La carrera off-road Baja 1000 edición 2018 se llevó a cabo del 14 al 18 de noviembre en el municipio de Ensenada, Baja California. Aunque la competencia se realiza anualmente, en esta edición ocurrió algo inédito: SCORE International, la empresa que organiza la carrera, presentó por primera vez en tiempo y forma una Manifestación de Impacto Ambiental (MIA) modalidad particular para evaluar las potenciales afectaciones ambientales del recorrido de los vehículos todo-terreno que participan en la competencia[1]. La Semarnat negó la autorización en materia de impacto ambiental, debido a las afectaciones provocadas previamente sobre el Área Natural Protegida (ANP) Valle de los Cirios y otras inconsistencias, y ordenó la “Suspensión Total Temporal” del evento, pero aún así, sin el permiso, la carrera se llevó a cabo, violando la  Ley General del Equilibrio Ecológico y la Protección al Ambiente (LGEEPA), la ley de Responsabilidad Ambiental y el programa de manejo del Área Natural Protegida.

¿Estuvieron enteradas de esta situación las autoridades de los diferentes niveles de gobierno localizadas en Ensenada? Sí. A sabiendas de la negación del permiso ambiental y la orden federal de suspender el evento, autoridades municipales, estatales y federales, incluyendo elementos de las policías municipal, federal y ministerial, además de bomberos, Marina y Ejército, se hicieron presentes y colaboraron en la realización de la carrera[2].
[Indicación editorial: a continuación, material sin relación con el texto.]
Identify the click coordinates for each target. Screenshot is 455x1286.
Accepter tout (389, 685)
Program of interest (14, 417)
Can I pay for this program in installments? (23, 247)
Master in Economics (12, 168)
Al conocer esta noticia, nos surgieron varias dudas respecto a la famosa competencia: ¿Qué tan importante es este evento y la empresa que lo organiza para que pase por encima de las leyes ambientales mexicanas ? ¿Ha ocurrido esta  situación antes, es decir, que la Baja 1000 se lleve a cabo sin permiso de impacto ambiental y que autoridades no sólo no hagan nada al respecto, sino que colaboren con su organización? ¿Qué intereses políticos y económicos existen detrás de la carrera para permitir esto? ¿Qué beneficios aporta a Baja California? ¿Cuáles son sus afectaciones sociales y ambientales? Intentaremos aportar algunos elementos para responder estas interrogantes y además justificar el título de este artículo, esto es, que las carreras todo-terreno son formas de neocolonización turística de la Baja California.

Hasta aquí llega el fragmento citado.